A dicção escolhida ultrapassa certa solidão romantizada e suportável com esforço e sacrifício, ao cantar a ausência de algo inominável e interdito: “sei que a palavra não cessa/ a dor da solidão presa no corpo/ mas sei que escrever ajuda/ porque todo silêncio é perigoso”. E também ao demitir e expor o decoro que refreou por muito tempo os sentimentos mais profundos e subliminares do lírico, no embate consigo mesma e com o outro, tão próximo quanto irremediavelmente distanciado: “porque você nada sabe da insônia/ e existe uma parte de mim onde ninguém chegou ainda/ e o desespero sempre faz com que a gente precise acreditar em tudo/ estou ficando cada vez mais com medo desse sentimento súbito”.
Entre os malditos que elege em “Desdizeres”, o delirante Antonin Artaud, que suportou a França surrealista em estado permanente de loucura, “o Torturado [que] tornou-se para todos o Reconhecido”; o velho bêbado e depravado Charles Bukowski, a praguejar no poema de Lucila, dizendo aos quatro ventos da América que “a vida gira sobre um eixo apodrecido”; a delicada e deprimida Sylvia Plath, falando em tom suave e suicida para si mesma que “morrer é uma arte, como tudo o mais/ isso eu sei fazer como ninguém”.
O conjunto dos versos deste livro vem à tona com vigor, sedução e ironia, preservando, contudo, o sublime daquela voz singularizada do início. São as palavras que seguem o poeta aonde quer que ele vá, com seu léxico estigmatizado pela passagem dos dias e na retenção disponível para uso individual e intransferível. Desse ponto de vista, Lucila não se afasta radicalmente de uma fala que a transformou, em duas dezenas de livros, na poetisa de obra reconhecida e solicitada que é, utilizando-se de formas fixas, com predileção especial pelas estrofes em quadras. Também jamais renegou o sentimento de grupo (que não configura alinhamento estético), e que, no entanto, definiu sua ligação à geração 65 de Pernambuco. Geração em que se alojaram poetas os mais diversos, a maioria tendo buscado a consecução de estilo próprio no mar demasiadamente caótico de confusões, impasses, engodos e disfunções da poesia contemporânea brasileira.
Desespero blue é livro para ser curtido ao som de um B.B. King e um Eric Clapton juntos, destilando o sabor instigante de um imaginário audacioso e ainda inalcançado.
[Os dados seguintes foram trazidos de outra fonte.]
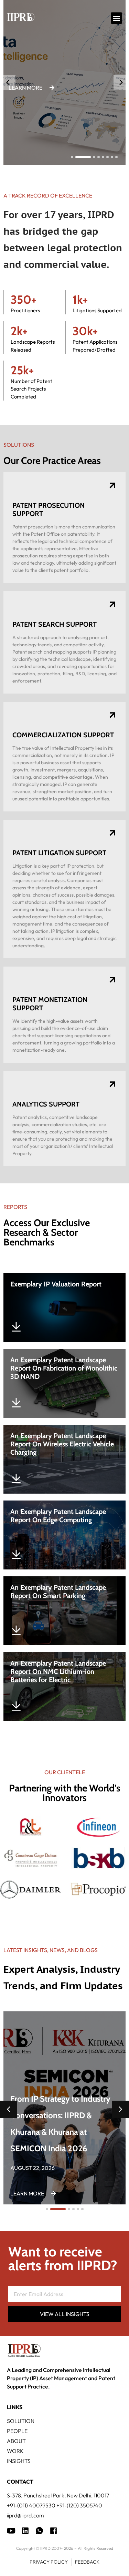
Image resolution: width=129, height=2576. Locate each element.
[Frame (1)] (25, 2530)
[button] (116, 18)
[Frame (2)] (53, 2530)
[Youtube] (11, 2530)
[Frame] (39, 2530)
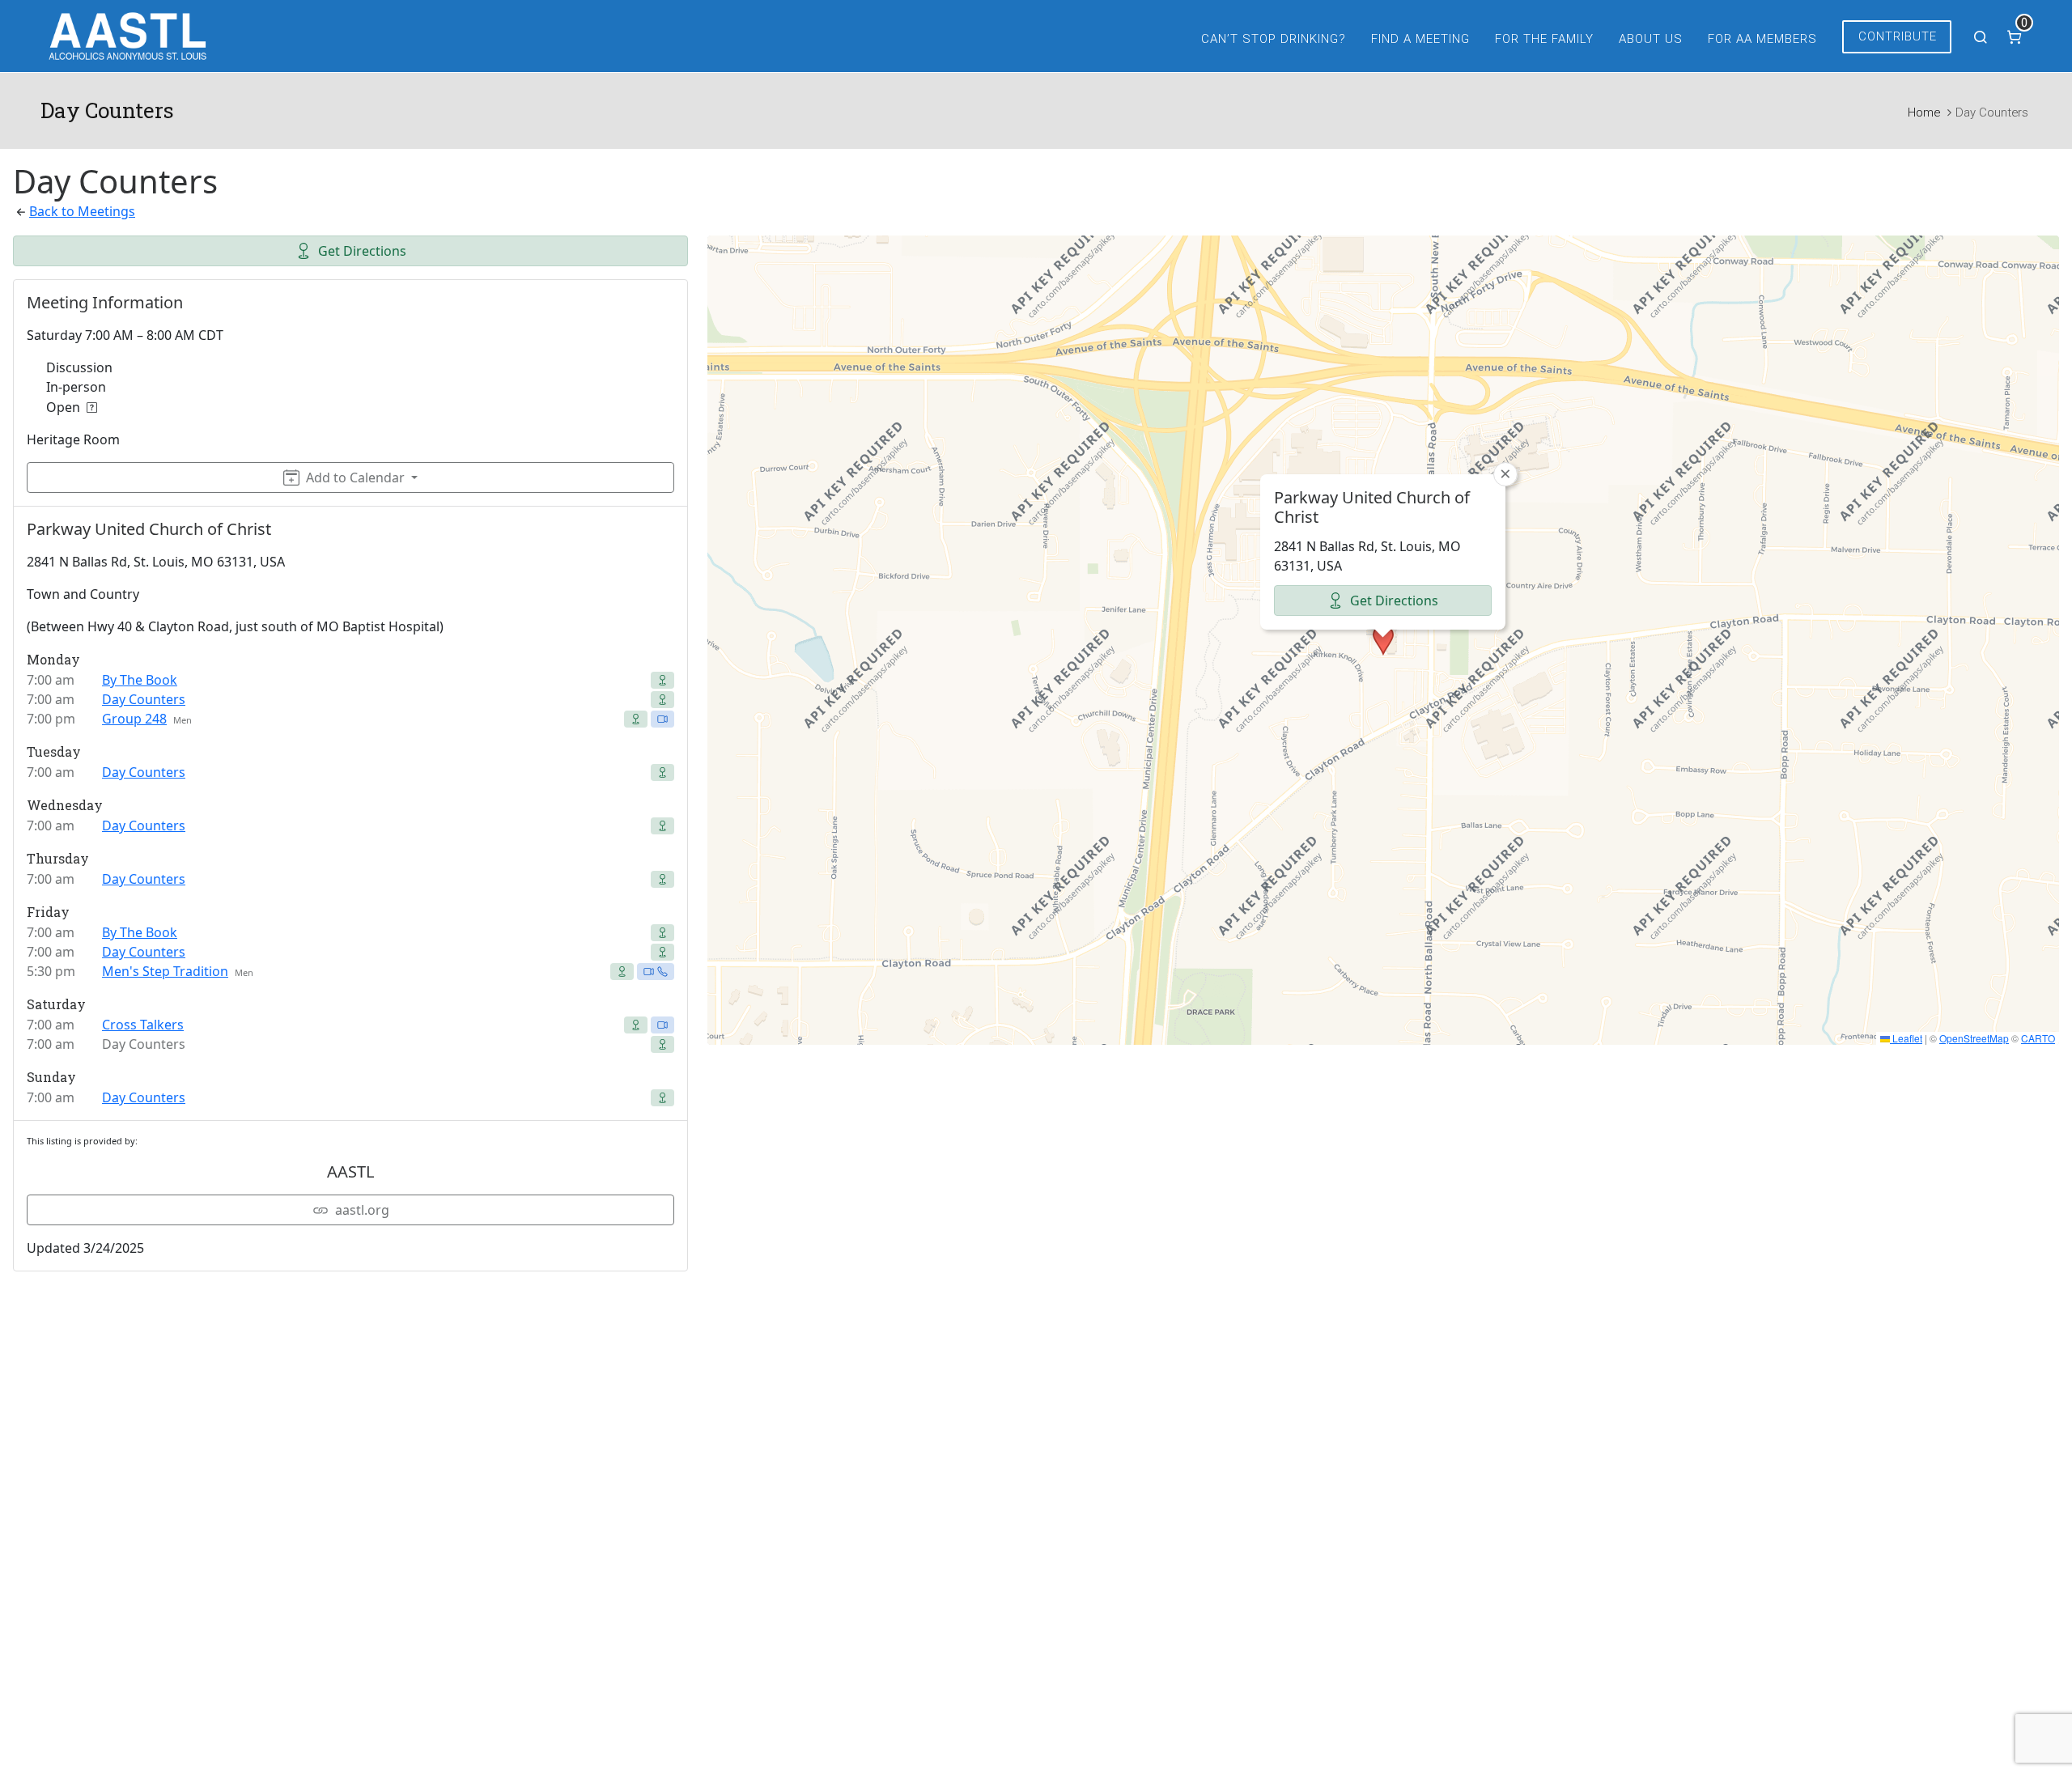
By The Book (139, 680)
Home (1924, 112)
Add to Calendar (355, 477)
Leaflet (1906, 1038)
Neste embalo de vozes e cordas endiabradas, a fruição violenta de suas canções e notas logra perpassar com irreverência ímpar o ar de um tempo indiferente e amorfo, banalizado e incompleto. É aí que se processa também a absorção de tais poemas sem mais contemplação passiva nem piedade atávica. Para que, na perspectiva única desse instante vivido pelo ouvinte-leitor, cheguem à superfície os meandros perigosos e as veredas subterrâneas de um mundo que se realiza no transitório de sua nudez e linguagem.